» **To do**:
Copy out the records that follow, leaving every character as it is.

» **Listed records**:

= Beginning of Section =

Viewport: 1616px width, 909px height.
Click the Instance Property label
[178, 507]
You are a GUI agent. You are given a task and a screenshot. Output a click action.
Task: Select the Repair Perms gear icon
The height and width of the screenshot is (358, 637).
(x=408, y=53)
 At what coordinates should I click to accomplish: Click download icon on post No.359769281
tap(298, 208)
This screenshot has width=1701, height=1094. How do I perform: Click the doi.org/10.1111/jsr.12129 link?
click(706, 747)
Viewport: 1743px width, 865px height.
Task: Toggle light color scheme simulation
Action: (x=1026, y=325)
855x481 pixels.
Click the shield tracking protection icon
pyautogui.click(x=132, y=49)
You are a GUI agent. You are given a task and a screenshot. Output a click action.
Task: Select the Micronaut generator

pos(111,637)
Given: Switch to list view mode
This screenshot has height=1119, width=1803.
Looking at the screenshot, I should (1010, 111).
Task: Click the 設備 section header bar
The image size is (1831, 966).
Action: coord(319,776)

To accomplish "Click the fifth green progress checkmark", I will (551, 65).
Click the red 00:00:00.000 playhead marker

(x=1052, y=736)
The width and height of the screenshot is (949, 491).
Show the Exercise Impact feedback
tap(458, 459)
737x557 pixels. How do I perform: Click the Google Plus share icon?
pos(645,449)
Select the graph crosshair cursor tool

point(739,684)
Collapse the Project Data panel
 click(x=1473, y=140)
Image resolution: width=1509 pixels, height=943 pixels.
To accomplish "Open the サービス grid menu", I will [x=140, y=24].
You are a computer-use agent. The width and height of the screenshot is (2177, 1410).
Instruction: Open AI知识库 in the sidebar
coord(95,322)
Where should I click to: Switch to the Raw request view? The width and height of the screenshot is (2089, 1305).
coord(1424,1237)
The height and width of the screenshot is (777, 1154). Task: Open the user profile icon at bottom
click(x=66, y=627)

= End of Section =

» **Answer for this exercise**:
Viewport: 1616px width, 909px height.
Click the Instance Property label
[178, 507]
You are a GUI agent. You are given a task and a screenshot. Output a click action.
Task: Select the Repair Perms gear icon
The height and width of the screenshot is (358, 637).
(x=408, y=53)
 At what coordinates should I click to accomplish: Click download icon on post No.359769281
tap(298, 208)
This screenshot has width=1701, height=1094. How do I perform: Click the doi.org/10.1111/jsr.12129 link?
click(706, 747)
Viewport: 1743px width, 865px height.
Task: Toggle light color scheme simulation
Action: (x=1026, y=325)
855x481 pixels.
Click the shield tracking protection icon
pyautogui.click(x=132, y=49)
You are a GUI agent. You are given a task and a screenshot. Output a click action.
Task: Select the Micronaut generator

pos(111,637)
Given: Switch to list view mode
This screenshot has height=1119, width=1803.
Looking at the screenshot, I should (1010, 111).
Task: Click the 設備 section header bar
The image size is (1831, 966).
Action: coord(319,776)

To accomplish "Click the fifth green progress checkmark", I will (551, 65).
Click the red 00:00:00.000 playhead marker

(x=1052, y=736)
The width and height of the screenshot is (949, 491).
Show the Exercise Impact feedback
tap(458, 459)
737x557 pixels. How do I perform: Click the Google Plus share icon?
pos(645,449)
Select the graph crosshair cursor tool

point(739,684)
Collapse the Project Data panel
 click(x=1473, y=140)
Image resolution: width=1509 pixels, height=943 pixels.
To accomplish "Open the サービス grid menu", I will [x=140, y=24].
You are a computer-use agent. The width and height of the screenshot is (2177, 1410).
Instruction: Open AI知识库 in the sidebar
coord(95,322)
Where should I click to: Switch to the Raw request view? The width and height of the screenshot is (2089, 1305).
coord(1424,1237)
The height and width of the screenshot is (777, 1154). Task: Open the user profile icon at bottom
click(x=66, y=627)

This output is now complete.